Monday, April 30, 2012

Daddy Derf Lost In Denmark: Izzy Leads the Way Forward

Thank goodness for Our Izzy to pull Daddy Derf out of his funk and back into a non-drug-enduced Happy Place. Too bad about that mouth-breather of an older brother of hers, but the joke's on him. He looks like a Donaldson and gets to be the illustrious last king of Denmark. Iz, you get freedom and some money to pursue it to the fullest. What a spark. Stay tight with your papa, he seems to really love you and care about your well-being. See if you can convince him to give Nanny a few kroner to go out and buy you a little brush and barrette. (See, men aren't so good at that stuff. Remind him that MoreMore got her umpteenth black-lace-over-nude-lining dress and picked up a new tux for your pops, too.) Running around will be much more fun with your hair neatly pulled out of your face. This Cosette look's gotta go, hon. Love you!

Photo Gallery: Berlingske

Reumert Awards for Performing Arts: Yrma Rudely Stares at Cameras and Little People!

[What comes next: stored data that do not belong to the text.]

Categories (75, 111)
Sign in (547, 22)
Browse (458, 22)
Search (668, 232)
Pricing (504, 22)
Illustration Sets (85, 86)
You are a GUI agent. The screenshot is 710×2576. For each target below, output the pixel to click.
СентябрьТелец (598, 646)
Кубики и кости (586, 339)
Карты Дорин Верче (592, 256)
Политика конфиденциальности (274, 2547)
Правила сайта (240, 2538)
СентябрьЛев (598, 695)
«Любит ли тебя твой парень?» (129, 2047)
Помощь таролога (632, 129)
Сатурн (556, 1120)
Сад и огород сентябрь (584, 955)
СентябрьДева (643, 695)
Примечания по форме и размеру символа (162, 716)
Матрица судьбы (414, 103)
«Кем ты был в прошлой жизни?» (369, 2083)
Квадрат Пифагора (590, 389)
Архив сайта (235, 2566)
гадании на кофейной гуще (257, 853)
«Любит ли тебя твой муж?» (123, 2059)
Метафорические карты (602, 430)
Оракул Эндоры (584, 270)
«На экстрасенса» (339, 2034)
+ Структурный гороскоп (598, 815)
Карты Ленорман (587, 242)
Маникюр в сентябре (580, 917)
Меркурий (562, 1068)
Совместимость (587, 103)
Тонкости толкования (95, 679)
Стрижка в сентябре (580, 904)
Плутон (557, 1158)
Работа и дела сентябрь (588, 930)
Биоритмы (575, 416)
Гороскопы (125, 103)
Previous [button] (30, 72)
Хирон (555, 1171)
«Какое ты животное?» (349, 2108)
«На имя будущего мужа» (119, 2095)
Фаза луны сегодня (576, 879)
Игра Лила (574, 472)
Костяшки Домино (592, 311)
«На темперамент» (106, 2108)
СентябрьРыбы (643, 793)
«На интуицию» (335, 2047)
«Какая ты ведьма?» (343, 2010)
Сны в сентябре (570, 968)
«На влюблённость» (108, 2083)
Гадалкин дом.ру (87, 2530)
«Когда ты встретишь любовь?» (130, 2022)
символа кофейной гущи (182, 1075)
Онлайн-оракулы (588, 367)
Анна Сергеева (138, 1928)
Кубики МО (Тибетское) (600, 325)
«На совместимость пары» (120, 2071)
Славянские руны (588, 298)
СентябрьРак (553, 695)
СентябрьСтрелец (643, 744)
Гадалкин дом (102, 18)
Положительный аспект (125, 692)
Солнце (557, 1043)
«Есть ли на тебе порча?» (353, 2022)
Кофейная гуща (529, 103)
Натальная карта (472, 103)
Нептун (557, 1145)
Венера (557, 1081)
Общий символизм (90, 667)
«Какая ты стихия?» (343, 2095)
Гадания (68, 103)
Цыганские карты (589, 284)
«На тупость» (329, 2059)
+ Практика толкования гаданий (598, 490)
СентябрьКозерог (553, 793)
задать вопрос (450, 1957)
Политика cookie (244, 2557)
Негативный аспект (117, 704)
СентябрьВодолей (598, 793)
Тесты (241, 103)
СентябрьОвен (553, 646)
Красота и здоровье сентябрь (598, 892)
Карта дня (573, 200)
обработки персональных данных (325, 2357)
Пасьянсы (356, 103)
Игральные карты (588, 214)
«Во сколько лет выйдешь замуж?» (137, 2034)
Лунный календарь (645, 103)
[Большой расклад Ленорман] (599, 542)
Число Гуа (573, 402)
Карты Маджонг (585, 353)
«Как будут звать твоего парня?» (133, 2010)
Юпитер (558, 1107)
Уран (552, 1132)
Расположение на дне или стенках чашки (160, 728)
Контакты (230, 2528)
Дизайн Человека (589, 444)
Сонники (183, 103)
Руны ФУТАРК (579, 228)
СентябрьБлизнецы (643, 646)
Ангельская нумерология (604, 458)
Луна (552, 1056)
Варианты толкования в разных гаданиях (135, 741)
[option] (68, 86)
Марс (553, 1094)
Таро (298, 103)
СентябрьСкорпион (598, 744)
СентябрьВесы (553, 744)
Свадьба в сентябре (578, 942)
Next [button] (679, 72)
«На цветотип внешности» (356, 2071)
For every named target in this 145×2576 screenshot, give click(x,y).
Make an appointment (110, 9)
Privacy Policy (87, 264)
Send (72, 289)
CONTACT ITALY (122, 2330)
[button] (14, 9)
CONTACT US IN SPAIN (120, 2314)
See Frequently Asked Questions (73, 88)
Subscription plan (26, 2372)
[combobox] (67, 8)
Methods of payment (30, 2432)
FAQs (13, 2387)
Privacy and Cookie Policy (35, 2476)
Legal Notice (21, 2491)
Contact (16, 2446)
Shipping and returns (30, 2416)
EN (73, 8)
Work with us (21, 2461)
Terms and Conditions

These photies reveal five core things about Yrma: 1) she doesn't like being touched as seen in the photo of her squeamishly reeling from being aided by the poor launch captain (but doesn't have the kindness to inspire such behaviour in her husband); 2) she's completely unroyal as demonstrated by her somewhat aghast staring at the little person standing close to her; 3) despite her official entry into early middle age, she's still playing her only card (sexpot to deter from lack of intelligence or substance), looking more and more desparate as her mid-section and visage belie the fillers and the stretch marks on her Spanx (the dress with its different coloured linings doesn't help); 4) she's a camera-whore par excellence, ignoring all and sundry to find the cameras to play to a fantasy antipodal audience falling in love with her again as they see these photos in a 12 page spread of the Sunday broadsheets at breakfast, demanding a new Looker Me! Tour and a petition against Westminster's rule; and 5) she is still playing to the British Royal Family by putting Derfie into a new, double-breasted tuxedo just like Charles wears. (Mary may need those pommie bastards off of her Aussie throne, but she still needs their approval - a strange, but not uncommon Commonwealth dilemma.) Double-breasted jackets are typically for men with girth, as they straddle one's middle expanse much better than a single breasted jacket à la Henri, with the potential projectile of that single, straining button. Maybe she's planning to fatten him up for the final slaughter?
The 2012 Reumert Awards took place at the Opera That Mærsk Built, across the water from Amalienborg. The guests represented some of the country's finest actors, directors and other performers. Note Maibritt 'Søs' Saerens' satirical ode to skanky Mary Donaldson by wearing a crystal-encrusted bra under a halter top - well-played, madam!

Video: TV2

Photo Gallery: BT

Fashion Slideshow: MSN Starlounge DK

Thursday, April 26, 2012

Yrma Vs. Pop Art: Pop Art In a Knockout!

This cat might just f*ck.her.up beyond recognition. Looking forward to the unveiling on Sunday, 6 May! Mary will never survive all the kinetic, fun, wildly coloured craziness in Britto's art. She's no longer young, has never been vibrant or exciting (except for when Derfie wore his beer goggles at the Slip Inn), and positive energy eludes her. She's a starved, pasty woman in a death mask and Bangladeshi hair extensions. She'll never survive chartreuse green or Schiaparelli pink! Hopefully she'll have spiral eyes and moving parts and spinning breasts or something to give her life!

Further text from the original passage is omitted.